Phospholipids have a polar head (red) and two tails. When one tail is replaces with a porphyrin molecule (blue hexagon), the new phospholipid derivatives can form a construct known as a porphysome (right).
By Tyler Irving
Posted June 2011
A nanoparticle that delivers drugs, provides photothermal therapy, acts as a fluorescent tracer and is non-toxic seems too good to be true. But a research team at the University of Toronto’s Institute of Biomaterials and Biomedical Engineering has created a nanoparticle, called a porphysome, which does all this and more.
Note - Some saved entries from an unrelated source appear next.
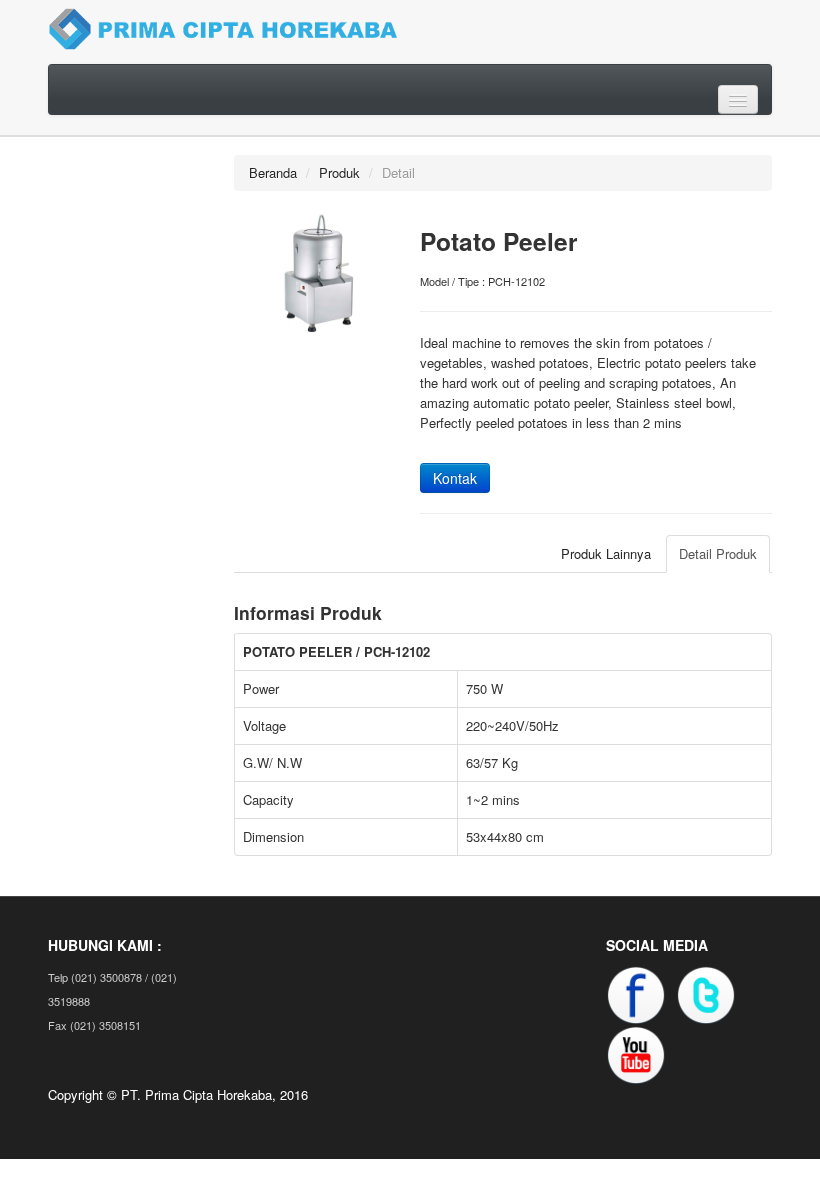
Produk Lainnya (606, 553)
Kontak (455, 478)
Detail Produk (718, 553)
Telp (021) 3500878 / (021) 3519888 (112, 989)
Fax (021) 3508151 (94, 1025)
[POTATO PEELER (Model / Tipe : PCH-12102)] (317, 271)
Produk (339, 172)
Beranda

Porphysomes were developed while trying to examine porphyrin properties in liposomes, an artificial cell membrane made of a phospholipid bilayer. “Phospholipids have a polar head and two tails,” explains Gang Zheng, who heads the U of T team. Zheng’s team replaced one tail with a porphyrin. Since the porphyrin group — derived from chlorophyll — is optically active, incorporating the porphyrin-phospholipid into the liposome should have allowed it to react with light. Surprisingly, adding these new molecules didn’t destabilize the liposome, but rather increased stability as additional molecules were added. “By the end, we completely got rid of the natural phospholipids,” says Zheng. This meant that the spherical structure was no longer a liposome, but something entirely new — a porphysome.
The porphysome is similar to cell membranes in the human body, which makes it non-toxic. However, it becomes a multi-functional weapon once it reaches a tumour. It absorbs laser light, heating up enough to destroy cancer cells. It can be filled with cancer-fighting drugs like doxorubicin, which are released when the porphysome degrades. At the same time, the porphyrins become fluorescent, allowing researchers to see exactly when and where the drugs were released. As they travel through the body, the porphysomes can also be tracked in real time using photoacoustic imaging.
The beauty of the porphysome is its simplicity. “The fact that it’s intrinsically multifunctional, multi-modal and such a simple structure — that’s very satisfying,” says Zheng. Having demonstrated these functions in rats and mice, the team is trying to find additional uses, as well as collecting the safety data that will allow the porphysome to be tested in humans.